School of Information and Control Engineering, Qingdao University of Technology, Qingdao, 266520, Shandong, China
Funds:
This work was partially supported by the Natural Science Foundation of Shandong Province [ZR2023MF053], National Natural Science Foundation of China [No.61902430].
Drug-drug interaction (DDI) refers to the interaction between two or more drugs in the body, altering their efficacy or pharmacokinetics. Fully considering and accurately predicting DDI has become an indispensable part of ensuring safe medication for patients. In recent years, many deep learning-based methods have been proposed to predict DDI. However, most existing computational models tend to oversimplify the fusion of drug structural and topological information, often relying on methods such as splicing or weighted summation, which fail to adequately capture the potential complementarity between structural and topological features.

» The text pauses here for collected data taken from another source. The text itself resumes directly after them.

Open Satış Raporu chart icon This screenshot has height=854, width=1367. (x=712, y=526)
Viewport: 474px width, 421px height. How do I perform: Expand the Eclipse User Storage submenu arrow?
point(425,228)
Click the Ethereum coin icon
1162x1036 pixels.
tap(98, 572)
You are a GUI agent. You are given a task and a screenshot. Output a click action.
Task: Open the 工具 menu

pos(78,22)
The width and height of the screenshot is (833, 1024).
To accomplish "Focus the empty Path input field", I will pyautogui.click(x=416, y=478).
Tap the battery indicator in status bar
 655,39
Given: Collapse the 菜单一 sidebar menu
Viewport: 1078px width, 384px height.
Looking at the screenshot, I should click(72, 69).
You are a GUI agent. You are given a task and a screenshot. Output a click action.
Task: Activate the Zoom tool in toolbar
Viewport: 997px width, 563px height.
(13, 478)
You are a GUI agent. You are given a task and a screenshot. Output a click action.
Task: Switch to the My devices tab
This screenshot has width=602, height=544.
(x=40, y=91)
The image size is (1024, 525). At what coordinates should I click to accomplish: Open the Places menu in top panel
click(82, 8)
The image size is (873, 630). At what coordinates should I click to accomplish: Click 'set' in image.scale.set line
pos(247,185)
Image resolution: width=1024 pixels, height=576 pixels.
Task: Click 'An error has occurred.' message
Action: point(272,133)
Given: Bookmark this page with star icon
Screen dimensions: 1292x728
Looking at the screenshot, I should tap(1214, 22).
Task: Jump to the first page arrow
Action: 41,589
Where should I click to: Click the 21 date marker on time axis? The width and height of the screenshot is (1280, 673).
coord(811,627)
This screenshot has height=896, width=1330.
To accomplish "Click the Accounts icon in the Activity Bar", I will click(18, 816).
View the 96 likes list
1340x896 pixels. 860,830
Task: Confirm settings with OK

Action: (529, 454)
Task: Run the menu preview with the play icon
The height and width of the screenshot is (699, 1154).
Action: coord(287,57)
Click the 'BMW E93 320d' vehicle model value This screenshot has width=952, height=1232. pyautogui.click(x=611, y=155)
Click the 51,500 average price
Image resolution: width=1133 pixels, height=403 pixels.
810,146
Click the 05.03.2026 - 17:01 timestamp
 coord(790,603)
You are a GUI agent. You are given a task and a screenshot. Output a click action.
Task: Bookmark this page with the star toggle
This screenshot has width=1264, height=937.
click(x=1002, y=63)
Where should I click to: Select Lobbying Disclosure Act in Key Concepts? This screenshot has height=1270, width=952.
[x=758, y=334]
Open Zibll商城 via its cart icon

This loss of information may lead to models that do not fully leverage these features, thus limiting their performance in DDI prediction. To address these challenges, we propose a Relation-aware Cross Adversarial Network for predicting DDI, named RCAN-DDI, which combines a relationship-aware structure feature learning module and a topological feature learning module based on DDI networks to capture multimodal features of drugs. To explore the correlations and complementarities among different information sources, the cross-adversarial network is introduced to fully integrate features from various modalities, enhancing the predictive performance of the model. The experimental results demonstrate that the RCAN-DDI method outperforms other methods. Even in cases of labeled DDI scarcity, the method exhibits good robustness in the DDI prediction task. Furthermore, the effectiveness of the cross-adversarial module is validated through ablation experiments, demonstrating its superiority in learning multimodal complementary information.